Beyond the approximation of symmetric interactions, the study of the rich dynamical phenomenology of models of ecosystems will develop from recent results [Mambuca2020] obtained in the linear approximation and by using random matrix theory that hint towards important differences on the stability properties depending on the type of interactions (antagonistic vs mutualistic and competitive), when species interact with a limited number of other species. Further studies will be carried out to assess whether the qualitative differences expected will appear in the dynamical behaviour of the model ecosystem beyond the linear approximation in the dynamics and the simplifications imposed by the random matrix approach.
A more general approach, going under the name of dynamic mean field theory, to the study of the dynamical behaviour of ecosystems has been recently developed [Roy2019] to describe ecosystems where species interact with all the others. Within this approach, a stochastic process representative of the evolution of any species in the ecosystem is obtained by iteratively adding time auto-correlation induced by the interaction with other species.

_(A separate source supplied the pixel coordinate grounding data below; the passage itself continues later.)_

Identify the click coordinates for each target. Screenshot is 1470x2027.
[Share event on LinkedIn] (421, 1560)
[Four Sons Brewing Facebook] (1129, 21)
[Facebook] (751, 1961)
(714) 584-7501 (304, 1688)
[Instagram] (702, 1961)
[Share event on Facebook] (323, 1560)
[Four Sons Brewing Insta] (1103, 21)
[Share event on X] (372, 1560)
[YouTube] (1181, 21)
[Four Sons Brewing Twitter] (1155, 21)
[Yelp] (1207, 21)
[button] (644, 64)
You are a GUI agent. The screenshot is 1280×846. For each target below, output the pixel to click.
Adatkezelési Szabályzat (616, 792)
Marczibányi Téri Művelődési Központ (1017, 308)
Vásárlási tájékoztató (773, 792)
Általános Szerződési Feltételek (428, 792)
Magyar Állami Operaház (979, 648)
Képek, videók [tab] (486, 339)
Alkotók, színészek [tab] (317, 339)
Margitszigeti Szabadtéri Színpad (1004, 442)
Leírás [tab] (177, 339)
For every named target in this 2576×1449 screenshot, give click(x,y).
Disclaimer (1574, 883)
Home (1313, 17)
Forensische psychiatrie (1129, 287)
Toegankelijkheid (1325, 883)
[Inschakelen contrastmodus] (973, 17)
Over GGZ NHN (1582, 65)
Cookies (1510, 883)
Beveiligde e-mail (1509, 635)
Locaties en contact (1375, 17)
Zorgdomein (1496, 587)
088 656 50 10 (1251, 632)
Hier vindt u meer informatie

We plan to work on an extension of its application to the opposite limit where species interact with few others exploiting the absence of short range correlations in tree-like local structure of the resulting interaction graph.
As far as spin glasses are concerned we will orient this project to try and understand theoretically the behavior of different experimental protocols (zero field cooling and thermoremanent magnetization, with different variations).
During this project we will also study realistic statistical models of memory, trying to understand their learning skills.
Also we will set up interactions with experimental groups to further develop our theoretical methods to determine the exponents of the diffusion of non-Brownian travelers.
Recently we have introduced a class of first order quantum phase transitions characterized by a condensation in the space of states [OP2021], something reminiscent of Anderson¿s orthogonality catastrophe [Anderson1967]. The outlined mechanism has been tested on a variety of benchmark lattice models, including spin systems, free fermions with nonuniform fields, short-range interacting fermions and hard-core bosons. We think that the developed analytical tools, actually a powerful existence theorem of the transition with the possibility to exactly bound the transition parameter, will allow us to address also the long standing problem of Wigner crystallization. The quantum phase transition of free electrons into a lattice crystal, suggested by Wigner in 1934, has so far run away from any rigorous proof, yet the recent observation of Wigner crystal in carbon nanotubes aimed at realize solid state quantum computing with long coherence times [DB2008], make this phenomenon very timely.
REFERENCES
Some of the references cited in this section are listed in the previous section.
[OP2021] M. Ostilli, C. Presilla, "First-order quantum phase transitions as condensations in the space of states", J. Phys. A: Math. Theor. 54, 055005 (2021).
[Anderson1967] P.W. Anderson, "Infrared catastrophe in a Fermi gas with local scattering potentials" Phys. Rev. Lett. 18 1049 (1967).
[DB2008] V.V. Deshpande, M. Bockrath, "The one-dimensional Wigner crystal in carbon nanotubes", Nature Physics 4, 314-318 (2008).